I have looked through various threads and have not found any to answer my question. I was wondering when using lead free solder is there a drastic difference in color between the solder and bare metal
From pictures I have seen of guys using it the difference is about the same as with the regular lead/tin varieties.
No. The aerospace industry has used lead free solder now for some time. It is the same when viewed with the naked eye. It is though a little different when viewed using a 5x or higher magnifying glass. It also "grows" with age (microscopically) so the board designers need to design around this. Mike
I have not used it but have heard that it is a little more difficult to flow and work than traditional lead.
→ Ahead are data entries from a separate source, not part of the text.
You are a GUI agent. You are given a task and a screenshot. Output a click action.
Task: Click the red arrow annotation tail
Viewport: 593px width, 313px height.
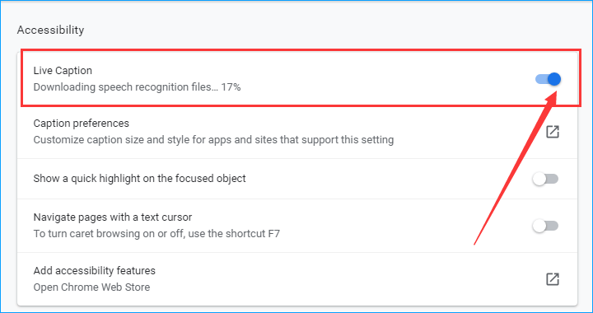477,241
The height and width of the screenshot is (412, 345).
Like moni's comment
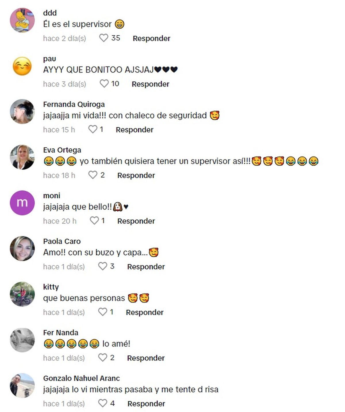[x=94, y=221]
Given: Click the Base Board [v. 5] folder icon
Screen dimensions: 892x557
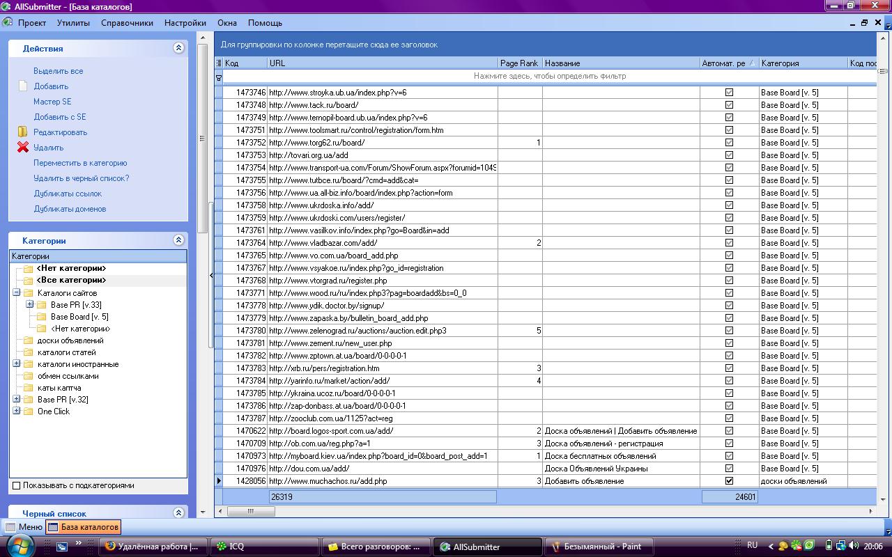Looking at the screenshot, I should (42, 317).
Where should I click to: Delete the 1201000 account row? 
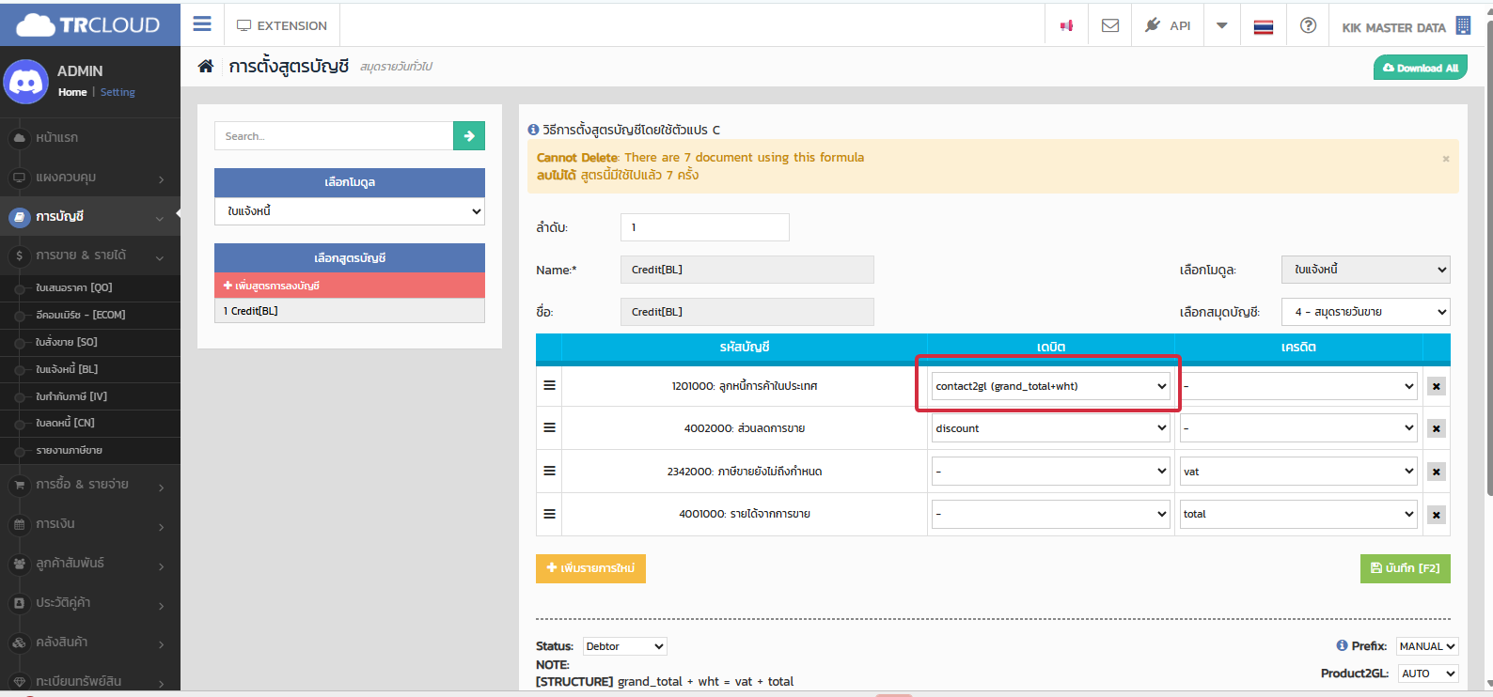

Fortunately I've never had to use the stuff. Some of my guitar amp building buddies in countries where leaded solder is prohibited, or who sell products to those countries, have plenty of horror stories regarding lead free solder, namely poor joint integrity, ugly joints and "whiskers" that cause short circuits and inductive distortion. To answer the question, from my understanding lead free solder joints tend to be dull grey, not shiny, and not smooth like leaded solder, the appearance is like a cold solder joint. http://documents.rs-components.com/EITC/UK/generalFiles/soldering_and_RoHS.pdf https://www.quora.com/What-are-the-disadvantages-of-lead-free-solder-vs-lead-solder http://aaq.auburn.edu/node/88
You can still get lead solder at stained glass shops. Pricey, though. And, it is occasionally on sale. You ned to use a compatible flux. There is also a very slight difference among the lead solders-50/50 v slightly different from 60-40 but you probably won't be able to tell.
I am assuming he means body solder not solder for doing wiring when he is concerned with it matching metal.
Yep, threw me off, I've been reading threads on body solder technique since I posted. I'll get with it here pretty soon. Now that I see it, I need to learn it, couple places this could have saved me some trouble.
I use Eastwood lead free and it does fine and you can grind it not like the other solder.Price is a little higher but what isn't
http://www.eastwood.com/autobody/leading-body-solder.html?SRCCODE=MN030110 I've used both lead/tin and lead free solder for plumbing and stained glass work. While I have not done lead body work, in my opinion, lead works better, flows better, seals better than the LF. It is definitely less safe and you need good ventilation/respirator if you are working it. I would never use anything but LF on drinking water plumbing.